** START EXERCISE MATERIALS **

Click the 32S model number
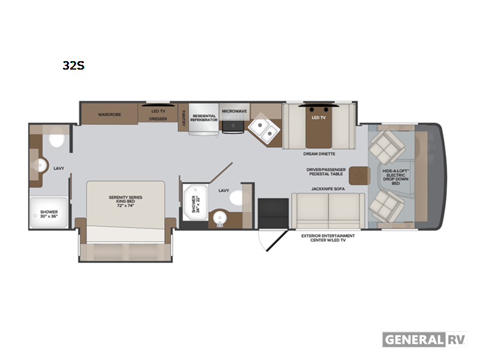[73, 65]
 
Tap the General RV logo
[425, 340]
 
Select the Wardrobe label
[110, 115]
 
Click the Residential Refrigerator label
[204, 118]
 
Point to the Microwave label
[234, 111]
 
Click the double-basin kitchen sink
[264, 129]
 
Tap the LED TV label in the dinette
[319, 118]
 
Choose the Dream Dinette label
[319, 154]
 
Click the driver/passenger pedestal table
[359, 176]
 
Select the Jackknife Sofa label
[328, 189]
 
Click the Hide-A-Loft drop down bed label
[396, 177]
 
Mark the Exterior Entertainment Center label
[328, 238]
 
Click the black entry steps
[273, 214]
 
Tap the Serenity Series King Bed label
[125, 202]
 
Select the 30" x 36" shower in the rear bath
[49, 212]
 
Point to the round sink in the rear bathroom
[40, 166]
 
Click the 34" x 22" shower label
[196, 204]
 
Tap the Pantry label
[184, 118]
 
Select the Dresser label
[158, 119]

** END EXERCISE MATERIALS **

## GIVEN PROBLEM
Rewrite the material above, renaming every "Click" to "Press" and leaving all other text unchanged. Omit the pictures from your answer.

## IN RESPONSE
Press the 32S model number
[73, 65]
 
Tap the General RV logo
[425, 340]
 
Select the Wardrobe label
[110, 115]
 
Press the Residential Refrigerator label
[204, 118]
 
Point to the Microwave label
[234, 111]
 
Press the double-basin kitchen sink
[264, 129]
 
Tap the LED TV label in the dinette
[319, 118]
 
Choose the Dream Dinette label
[319, 154]
 
Press the driver/passenger pedestal table
[359, 176]
 
Select the Jackknife Sofa label
[328, 189]
 
Press the Hide-A-Loft drop down bed label
[396, 177]
 
Mark the Exterior Entertainment Center label
[328, 238]
 
Press the black entry steps
[273, 214]
 
Tap the Serenity Series King Bed label
[125, 202]
 
Select the 30" x 36" shower in the rear bath
[49, 212]
 
Point to the round sink in the rear bathroom
[40, 166]
 
Press the 34" x 22" shower label
[196, 204]
 
Tap the Pantry label
[184, 118]
 
Select the Dresser label
[158, 119]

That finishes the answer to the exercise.